If you've not booked yet, great!. There is a much greater selection of wedding venues available for you to choose from if you drop your numbers. Unique spaces like art galleries, wineries, rooftop apartments etc. are great options to consider when toning it down. The majority of intimate venues can only host up to 30-50 guests at a time, therefore making the whole experience a little more personal.
Reach out to your vendors:
Speak your suppliers, they are in the same boat as you, they will probably be more accommodating than you think, as their interest lies in making sure the wedding industry
stays alive. They should always be able to help and work out a solution to give you the best experience, service and product to benefit you both. Now this could come at an extra cost, especially if products and materials have been arranged and paid for already, but it's good to keep open honest communication with your vendor to ensure that you help one another, and find a solution that works. If you’re having a destination wedding, your suppliers might need to rebook their flights & accommodation. Remember to take all of this into account as they would have had to cover costs for the multiple days that they refused bookings so they could cover your destination wedding.

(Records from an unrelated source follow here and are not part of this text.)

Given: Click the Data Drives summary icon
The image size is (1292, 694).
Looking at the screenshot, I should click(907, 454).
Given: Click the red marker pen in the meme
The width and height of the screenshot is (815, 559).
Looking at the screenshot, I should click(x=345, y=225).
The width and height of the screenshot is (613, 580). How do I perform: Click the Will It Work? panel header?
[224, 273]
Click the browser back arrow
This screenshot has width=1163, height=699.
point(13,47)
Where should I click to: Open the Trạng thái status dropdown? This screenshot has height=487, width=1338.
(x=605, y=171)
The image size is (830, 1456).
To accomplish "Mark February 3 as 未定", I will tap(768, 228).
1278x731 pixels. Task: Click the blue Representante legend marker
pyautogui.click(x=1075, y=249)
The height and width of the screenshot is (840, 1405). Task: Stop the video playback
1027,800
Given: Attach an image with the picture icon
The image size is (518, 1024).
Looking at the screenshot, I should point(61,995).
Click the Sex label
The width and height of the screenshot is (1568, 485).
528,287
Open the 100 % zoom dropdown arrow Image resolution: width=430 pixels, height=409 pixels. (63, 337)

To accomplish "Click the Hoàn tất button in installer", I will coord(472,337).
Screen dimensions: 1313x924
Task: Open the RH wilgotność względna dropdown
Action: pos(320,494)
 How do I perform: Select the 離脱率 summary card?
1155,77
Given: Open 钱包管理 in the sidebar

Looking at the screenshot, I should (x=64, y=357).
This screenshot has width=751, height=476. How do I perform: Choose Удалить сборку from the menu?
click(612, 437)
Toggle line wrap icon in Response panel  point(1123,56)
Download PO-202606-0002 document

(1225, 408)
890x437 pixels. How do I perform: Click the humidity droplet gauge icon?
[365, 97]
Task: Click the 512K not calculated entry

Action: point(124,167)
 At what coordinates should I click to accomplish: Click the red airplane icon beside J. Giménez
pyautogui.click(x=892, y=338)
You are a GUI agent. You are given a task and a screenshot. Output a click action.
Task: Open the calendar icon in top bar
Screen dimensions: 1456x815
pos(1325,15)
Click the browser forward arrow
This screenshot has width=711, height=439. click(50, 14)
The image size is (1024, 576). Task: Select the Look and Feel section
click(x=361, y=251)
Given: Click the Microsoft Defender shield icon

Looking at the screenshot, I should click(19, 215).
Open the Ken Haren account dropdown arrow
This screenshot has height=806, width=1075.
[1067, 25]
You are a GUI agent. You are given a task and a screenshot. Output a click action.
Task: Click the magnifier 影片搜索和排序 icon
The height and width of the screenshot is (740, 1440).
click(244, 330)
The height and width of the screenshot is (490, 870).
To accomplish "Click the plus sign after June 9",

Your wedding guests are important too:
Just like you needed an RSVP from your guests to help you plan, you need to inform your guests as early as possible that your wedding is postponed, regardless of having a new date or not. Let them know that you are scaling down, and that there is a possibility that you will not be able to host a large party, and that only close family and friends will be attending. It might even come as a blessing to them in these stringent times. As an alternative, consider asking them to join a video call for the ceremony, giving them a chance to connect and send their wishes to you personally.
When it comes to your actual wedding day, scaling down isn't all that bad. At the average large wedding, between the ceremony, family photos, dinner, toasts, cake cutting, and special dances, you’ll likely only have a few seconds to actually interact with each of your guests. Whereas with a smaller wedding, you’re able to take your time and share more intimate moments with each of your guests. It also makes it easier to have pre and post wedding day dinners and celebrations, making even more time to spend with the people who have taken the time to travel and share your special day.
More decor and finer details:
It's quite simple; with the same budget, or even a little less, you can have a much more luxurious and detailed wedding with fewer guests, than you would with a larger celebration. Because you are spending less on the necessities (food for them to eat, places for them to sit, etc., etc.), you can focus more of your resources on creating those intentional personal touches that not only you, but also your guests will love. Get the 5 course menu instead of the 3, opt for orchids instead of lilies, and make your day what you essentially want it to be, to the last detail.
Finally, remember that having a smaller wedding doesn’t necessarily mean that all aspects will be less expensive; vendors such as photographers, bands, DJ etc can still only do one wedding per day, and it’s the same amount of work for them whatever the size of your celebration. So if you think smaller event always means lower prices, just remember that this may not always be the case for some vendors.